Page 71 - Confessioni
P. 71
contrariato la necessità, in cui presto mi sarei trovato, di deporre il fardello dell’insegnamento, o quanto
meno, se era possibile una cura e la guarigione, di lasciarlo per qualche tempo. Ma quando si sviluppò e
consolidò in me la piena volontà di attendere liberamente a considerare che tu sei il Signore, allora, ti è
noto, Dio mio, divenne addirittura una gioia per me l’intervento di una scusa non falsa, capace di mitigare
il malumore di chi a vantaggio dei propri figli voleva togliere per sempre a me il vantaggio della libertà.

## Esercizio assegnato 1
Nell'estratto delle Confessioni, che cosa voleva togliere per sempre a chi scrive la persona che agiva a vantaggio dei propri figli?
## Esercizio assegnato 2
Stabilisci se ciascuna affermazione concorda con l'estratto delle Confessioni, rispondendo sì o no e citando le parole decisive. (a) Chi scrive si rivolge direttamente a Dio. (b) L'insegnamento vi è definito un fardello. (c) La scusa di cui si parla era falsa.
## Esercizio assegnato 3
Riprendi l'estratto delle Confessioni e prosegui il testo con un breve paragrafo.

## Dati mostrati
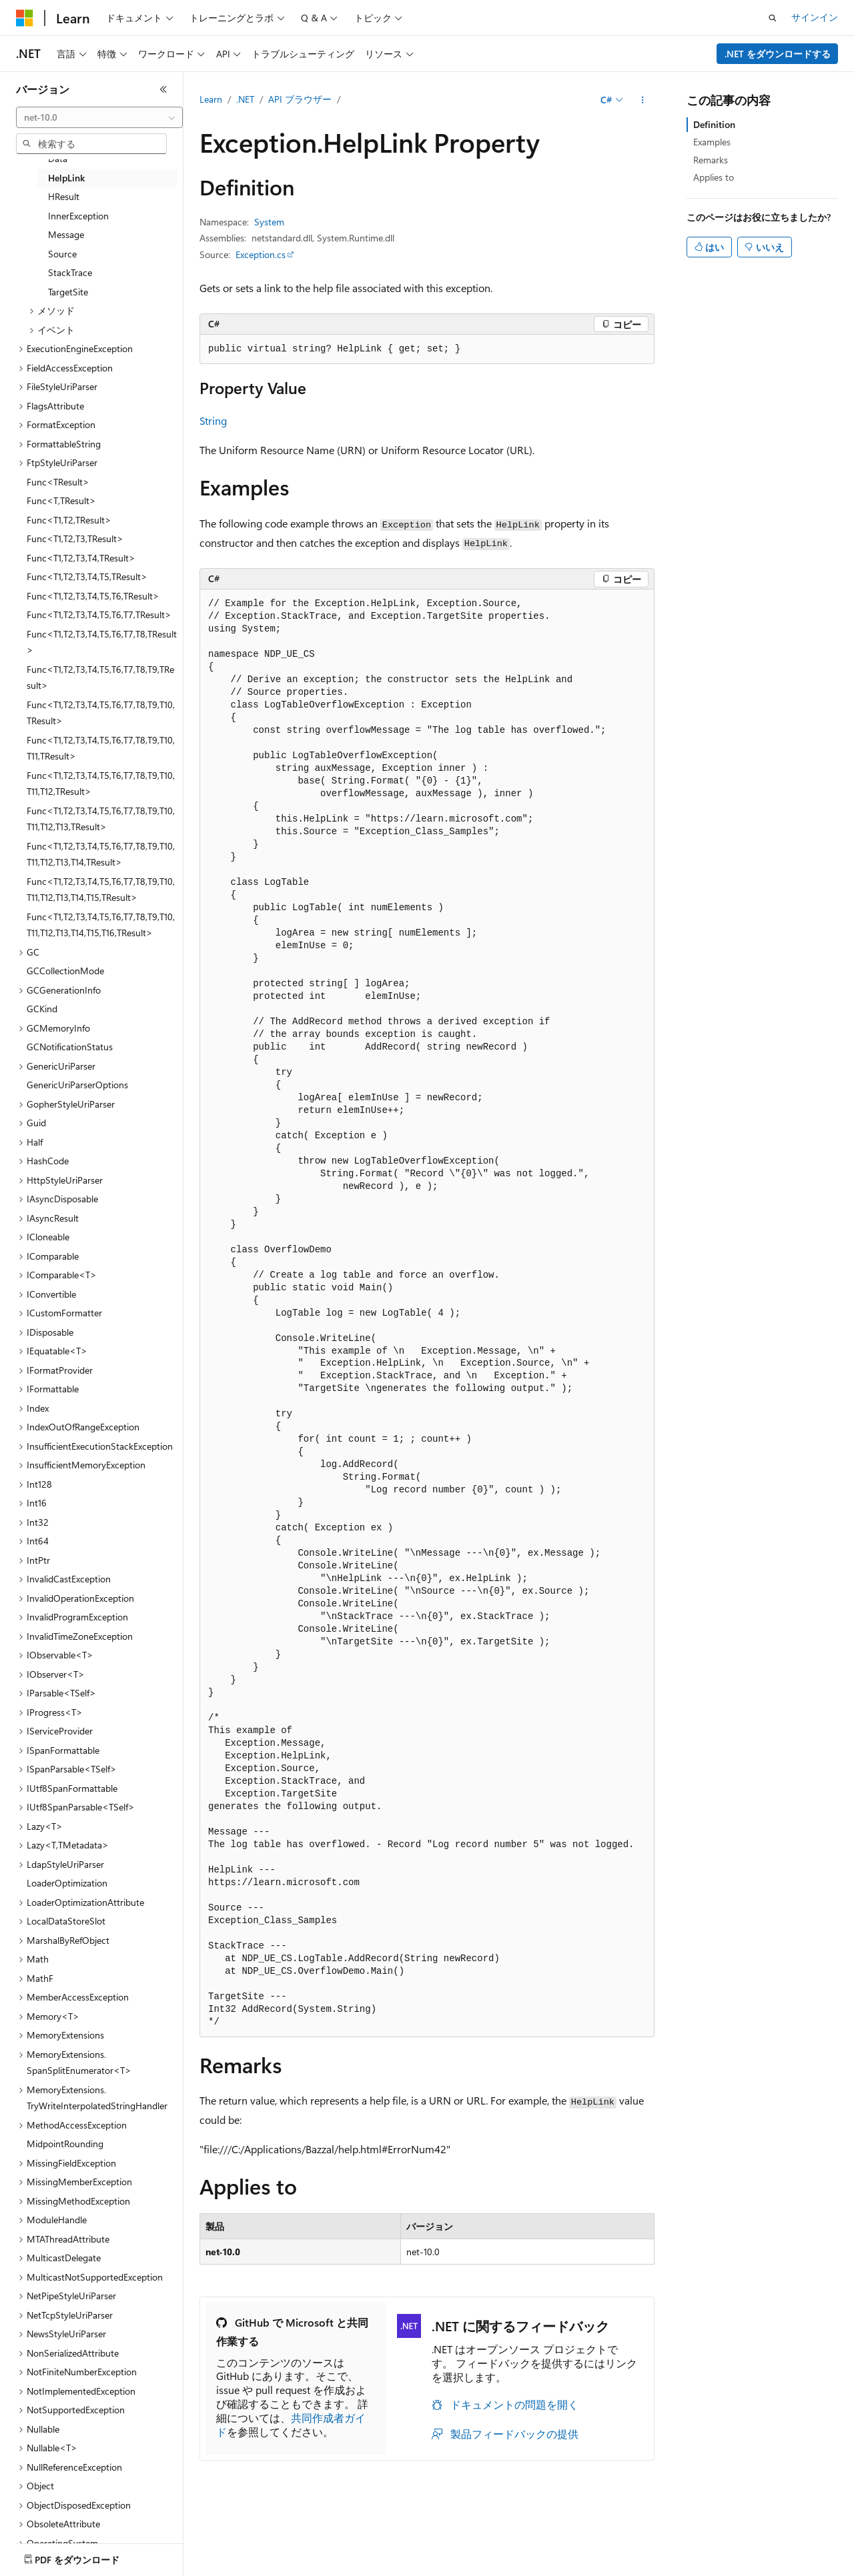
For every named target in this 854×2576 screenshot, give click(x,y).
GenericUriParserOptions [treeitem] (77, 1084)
---
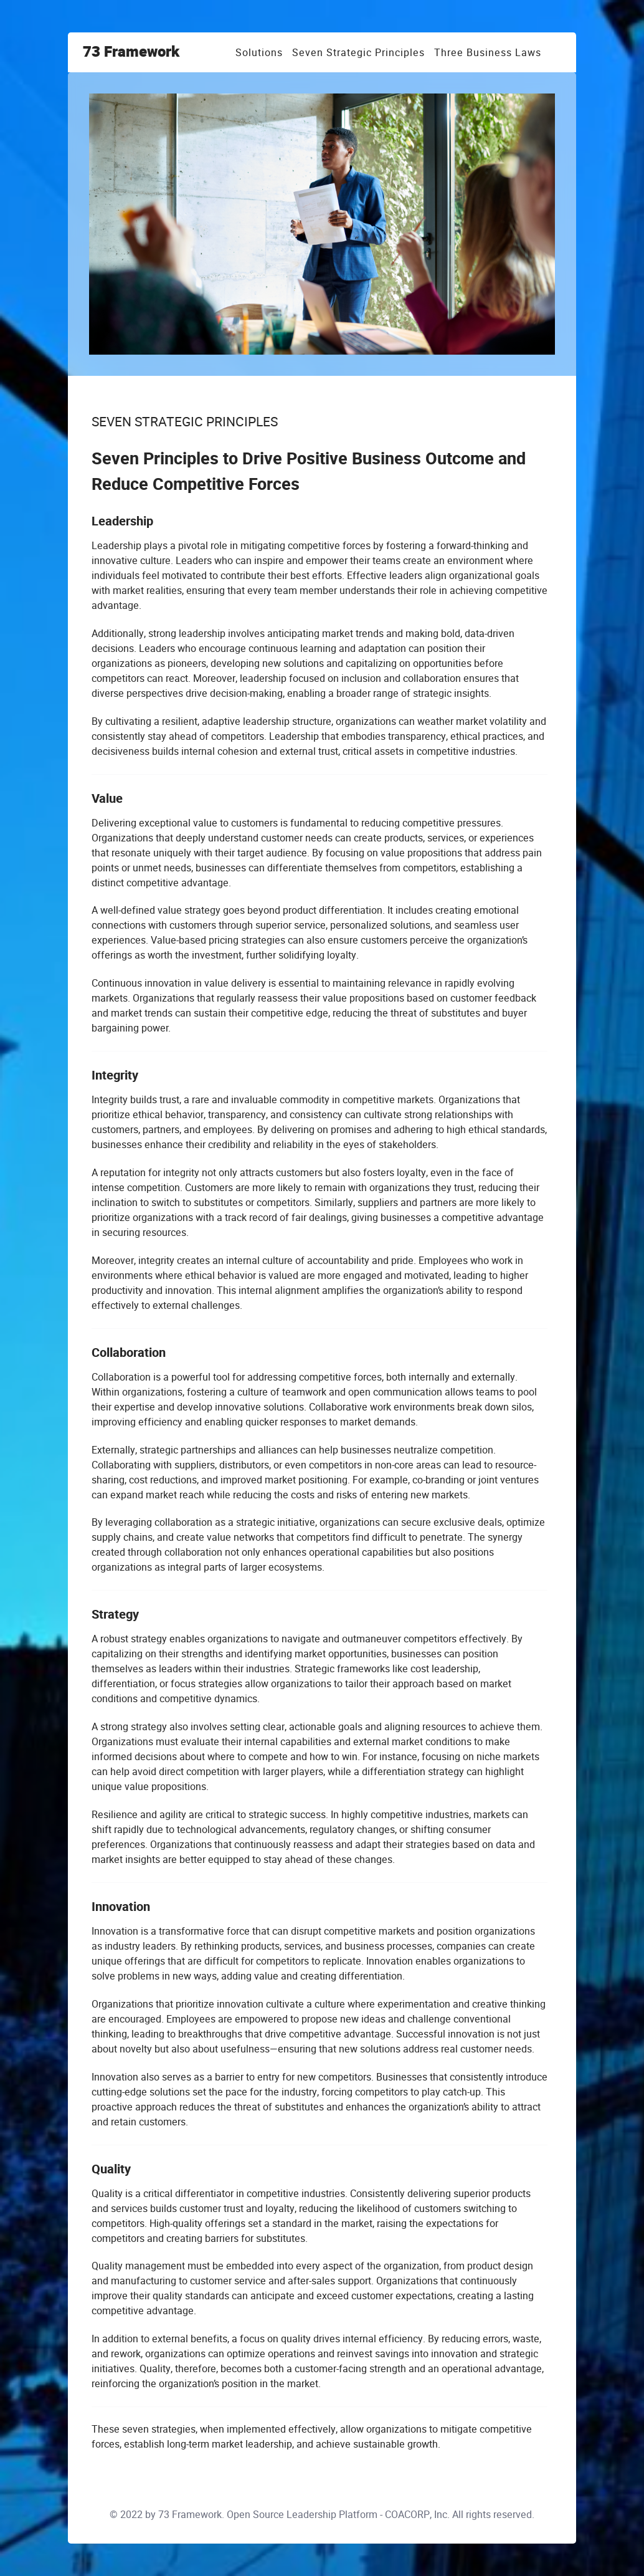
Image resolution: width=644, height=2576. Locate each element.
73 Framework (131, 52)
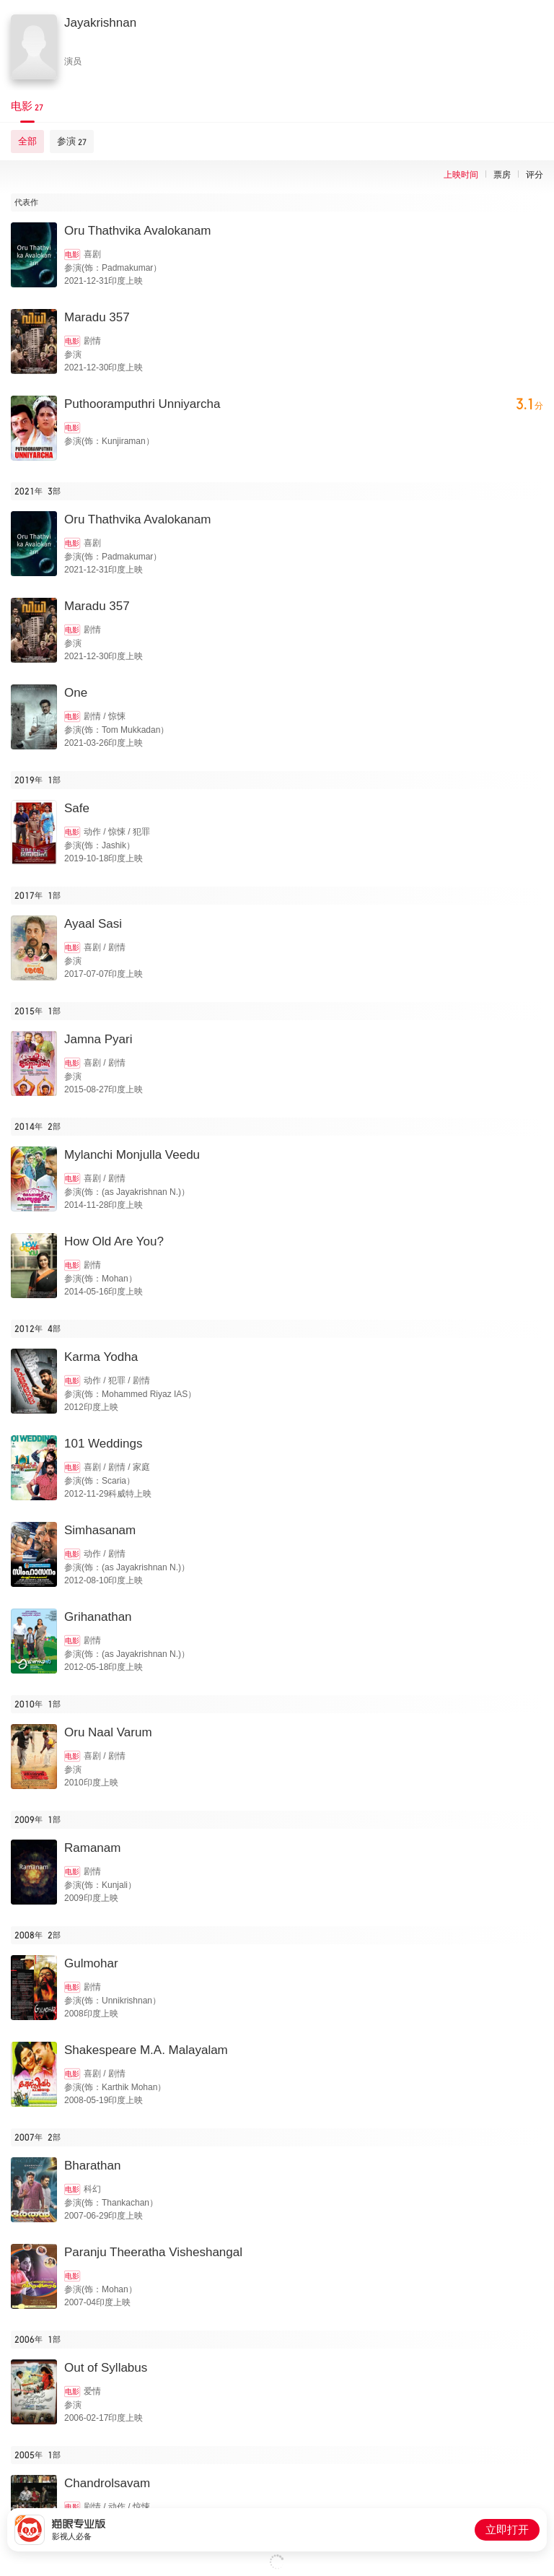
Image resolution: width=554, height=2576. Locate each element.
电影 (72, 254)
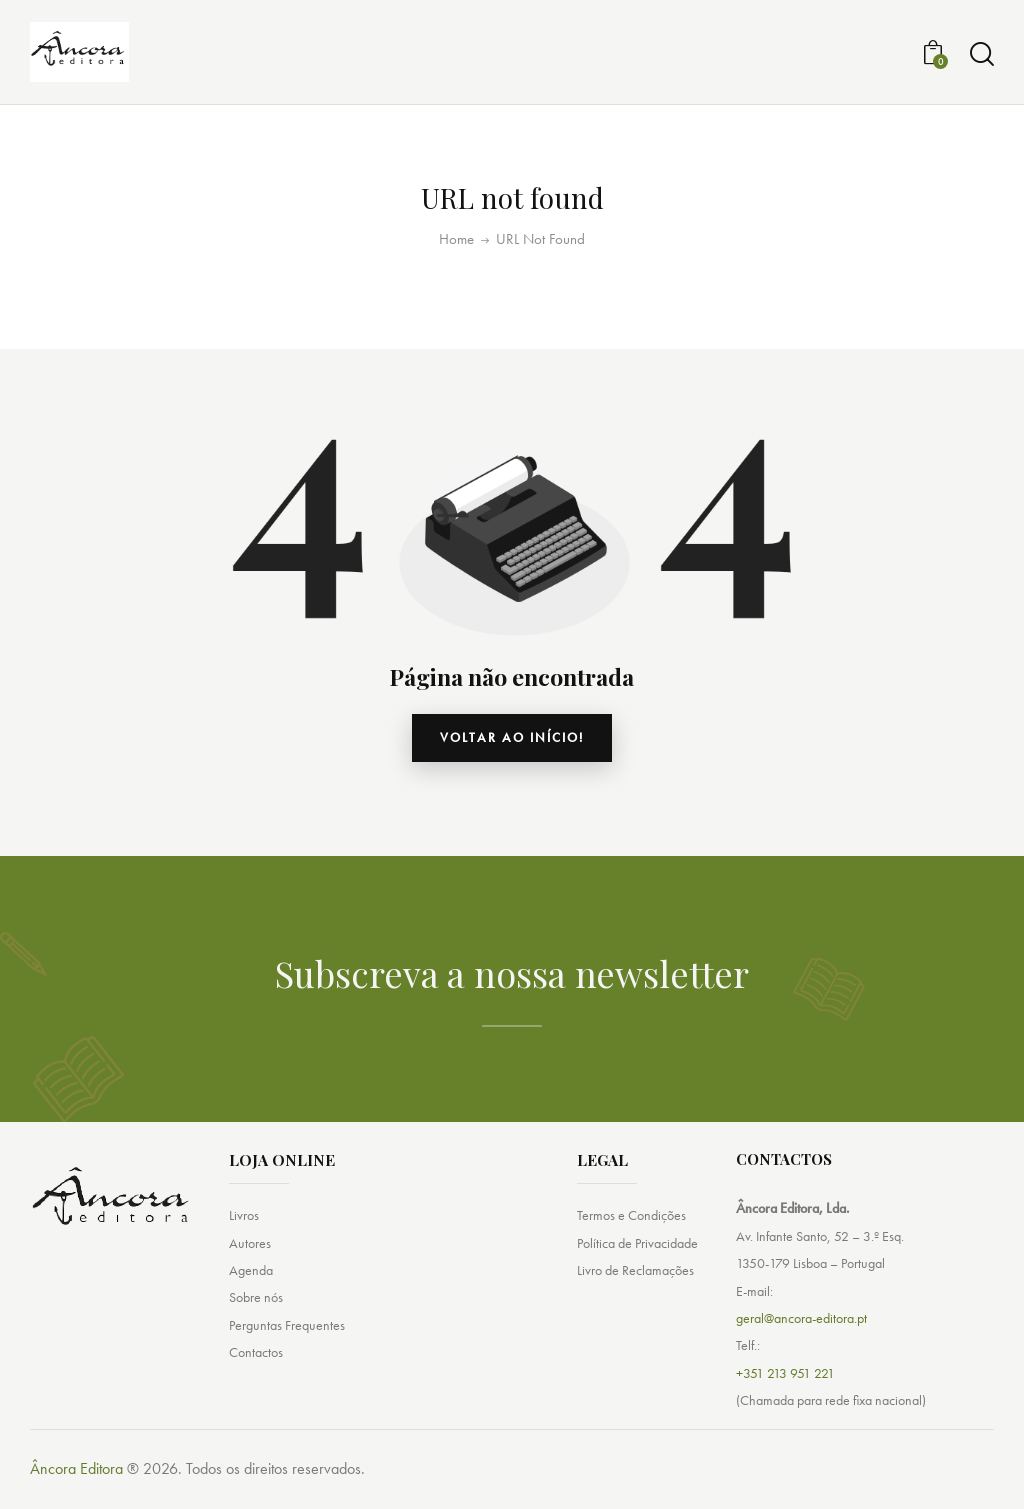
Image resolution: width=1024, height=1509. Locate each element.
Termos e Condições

## Risposta scritta 1
Il vantaggio della libertà.

## Risposta scritta 2
(a) Sì: «ti è noto, Dio mio». (b) Sì: «deporre il fardello dell’insegnamento». (c) No: «l’intervento di una scusa non falsa».

## Risposta scritta 3
Pervaso da questa gioia, sopportai con pazienza il tempo che ci separava dalle vacanze, una ventina di
giorni al più; una pazienza che tuttavia mi costava fatica, perché si era dileguata la cupidigia che di solito
mi aiutava a sostenere il peso gravoso della scuola. Ne sarei anzi rimasto schiacciato, se non fosse
succeduta la tolleranza. Forse qualcuno dei tuoi servi, miei fratelli, dirà che in ciò peccai, tollerando di
rimanere sia pure una sola ora di più seduto sulla cattedra della menzogna, quando già il cuore traboccava
del desiderio di servirti. Io non discuto, ma tu, Signore misericordiosissimo, non mi hai perdonato e
rimesso nell’acqua santa anche questo peccato insieme agli altri miei funesti orrori?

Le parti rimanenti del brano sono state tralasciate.